WHAT IS NEEDED: In the records below, find each line holding the word "Open" and copy it.

▶

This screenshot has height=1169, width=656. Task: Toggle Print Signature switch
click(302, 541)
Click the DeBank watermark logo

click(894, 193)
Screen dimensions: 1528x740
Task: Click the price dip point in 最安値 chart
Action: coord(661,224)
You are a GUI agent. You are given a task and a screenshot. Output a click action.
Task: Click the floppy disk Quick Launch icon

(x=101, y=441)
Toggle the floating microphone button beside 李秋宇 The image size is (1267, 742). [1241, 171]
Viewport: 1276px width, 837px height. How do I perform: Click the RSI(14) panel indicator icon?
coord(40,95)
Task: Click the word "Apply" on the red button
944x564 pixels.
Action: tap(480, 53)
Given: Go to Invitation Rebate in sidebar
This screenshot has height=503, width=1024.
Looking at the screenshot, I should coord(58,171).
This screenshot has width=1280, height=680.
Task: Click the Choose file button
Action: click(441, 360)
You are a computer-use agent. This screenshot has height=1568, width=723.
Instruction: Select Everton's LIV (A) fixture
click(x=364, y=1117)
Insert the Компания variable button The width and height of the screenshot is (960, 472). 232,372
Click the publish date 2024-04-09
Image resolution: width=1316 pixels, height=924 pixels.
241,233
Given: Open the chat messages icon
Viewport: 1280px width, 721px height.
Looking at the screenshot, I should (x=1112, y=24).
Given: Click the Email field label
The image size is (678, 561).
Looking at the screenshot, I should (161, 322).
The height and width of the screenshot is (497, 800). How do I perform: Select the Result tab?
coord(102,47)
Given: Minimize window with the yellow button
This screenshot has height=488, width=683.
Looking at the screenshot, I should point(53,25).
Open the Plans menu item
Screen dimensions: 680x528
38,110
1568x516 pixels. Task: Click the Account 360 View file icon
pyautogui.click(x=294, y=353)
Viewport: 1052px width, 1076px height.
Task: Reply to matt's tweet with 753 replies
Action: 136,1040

◀

RESPONSE TO THE EXERCISE:
Given: Open the chat messages icon
Open the Plans menu item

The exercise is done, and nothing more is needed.